§ DATA EXTRACT:
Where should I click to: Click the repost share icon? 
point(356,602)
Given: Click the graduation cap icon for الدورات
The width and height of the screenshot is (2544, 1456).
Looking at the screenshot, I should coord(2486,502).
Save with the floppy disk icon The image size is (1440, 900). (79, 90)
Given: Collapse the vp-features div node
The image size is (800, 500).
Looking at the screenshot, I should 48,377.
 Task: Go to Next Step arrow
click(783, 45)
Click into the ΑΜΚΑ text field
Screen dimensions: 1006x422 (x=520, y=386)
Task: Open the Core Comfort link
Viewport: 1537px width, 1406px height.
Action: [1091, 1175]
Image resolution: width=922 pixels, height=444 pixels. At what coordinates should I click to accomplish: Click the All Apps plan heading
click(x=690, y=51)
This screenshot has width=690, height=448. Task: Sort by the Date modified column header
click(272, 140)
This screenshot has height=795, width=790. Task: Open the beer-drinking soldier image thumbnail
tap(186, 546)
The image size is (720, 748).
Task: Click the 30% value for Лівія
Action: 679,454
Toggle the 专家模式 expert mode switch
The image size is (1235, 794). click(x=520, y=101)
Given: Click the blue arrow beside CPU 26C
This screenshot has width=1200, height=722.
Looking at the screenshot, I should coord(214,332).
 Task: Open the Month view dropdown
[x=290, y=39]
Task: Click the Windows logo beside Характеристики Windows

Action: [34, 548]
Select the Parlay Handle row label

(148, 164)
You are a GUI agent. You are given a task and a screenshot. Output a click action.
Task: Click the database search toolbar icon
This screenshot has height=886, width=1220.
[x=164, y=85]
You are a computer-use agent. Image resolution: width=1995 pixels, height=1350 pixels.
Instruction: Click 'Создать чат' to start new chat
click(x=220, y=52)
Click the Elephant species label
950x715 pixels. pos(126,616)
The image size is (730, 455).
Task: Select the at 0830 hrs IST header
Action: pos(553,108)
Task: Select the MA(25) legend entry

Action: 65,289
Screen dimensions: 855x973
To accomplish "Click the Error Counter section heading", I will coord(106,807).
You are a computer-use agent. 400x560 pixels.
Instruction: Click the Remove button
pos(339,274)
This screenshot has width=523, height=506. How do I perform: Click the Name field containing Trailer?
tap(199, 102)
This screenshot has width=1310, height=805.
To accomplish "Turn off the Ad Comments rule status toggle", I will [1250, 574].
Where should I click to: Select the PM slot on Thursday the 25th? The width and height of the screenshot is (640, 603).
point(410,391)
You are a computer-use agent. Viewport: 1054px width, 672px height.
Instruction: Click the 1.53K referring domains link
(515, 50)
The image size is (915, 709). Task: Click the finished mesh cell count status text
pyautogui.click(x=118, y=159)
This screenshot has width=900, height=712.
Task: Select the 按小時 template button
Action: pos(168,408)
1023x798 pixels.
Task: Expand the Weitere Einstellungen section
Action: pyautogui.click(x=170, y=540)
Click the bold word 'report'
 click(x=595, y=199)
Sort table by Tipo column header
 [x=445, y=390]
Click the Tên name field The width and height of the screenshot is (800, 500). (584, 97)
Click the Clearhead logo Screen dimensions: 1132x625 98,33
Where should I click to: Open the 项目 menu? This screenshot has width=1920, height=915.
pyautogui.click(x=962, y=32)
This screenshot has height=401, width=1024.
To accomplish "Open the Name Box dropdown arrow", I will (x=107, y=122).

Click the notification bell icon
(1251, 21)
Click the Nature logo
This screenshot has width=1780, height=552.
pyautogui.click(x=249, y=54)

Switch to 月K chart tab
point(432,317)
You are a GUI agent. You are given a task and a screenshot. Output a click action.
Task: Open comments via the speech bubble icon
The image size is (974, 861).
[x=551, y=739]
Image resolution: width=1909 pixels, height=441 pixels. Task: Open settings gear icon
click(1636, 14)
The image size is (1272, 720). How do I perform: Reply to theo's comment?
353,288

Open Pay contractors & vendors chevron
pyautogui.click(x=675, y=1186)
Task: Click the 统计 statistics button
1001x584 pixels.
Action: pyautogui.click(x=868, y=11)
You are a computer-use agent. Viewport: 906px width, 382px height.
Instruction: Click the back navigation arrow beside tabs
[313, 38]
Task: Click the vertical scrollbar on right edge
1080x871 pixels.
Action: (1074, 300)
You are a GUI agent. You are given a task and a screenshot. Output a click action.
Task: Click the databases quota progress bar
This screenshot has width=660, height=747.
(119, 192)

§ EXERCISE OBJECTIVE: Retype exactly. Start at the line with "This screenshot has width=1780, height=552." and stop at the last line of the data.

§ ANSWER BELOW:
This screenshot has width=1780, height=552.
pyautogui.click(x=249, y=54)

Switch to 月K chart tab
point(432,317)
You are a GUI agent. You are given a task and a screenshot. Output a click action.
Task: Open comments via the speech bubble icon
The image size is (974, 861).
[x=551, y=739]
Image resolution: width=1909 pixels, height=441 pixels. Task: Open settings gear icon
click(1636, 14)
The image size is (1272, 720). How do I perform: Reply to theo's comment?
353,288

Open Pay contractors & vendors chevron
pyautogui.click(x=675, y=1186)
Task: Click the 统计 statistics button
1001x584 pixels.
Action: pyautogui.click(x=868, y=11)
You are a computer-use agent. Viewport: 906px width, 382px height.
Instruction: Click the back navigation arrow beside tabs
[313, 38]
Task: Click the vertical scrollbar on right edge
1080x871 pixels.
Action: (1074, 300)
You are a GUI agent. You are given a task and a screenshot. Output a click action.
Task: Click the databases quota progress bar
This screenshot has width=660, height=747.
(119, 192)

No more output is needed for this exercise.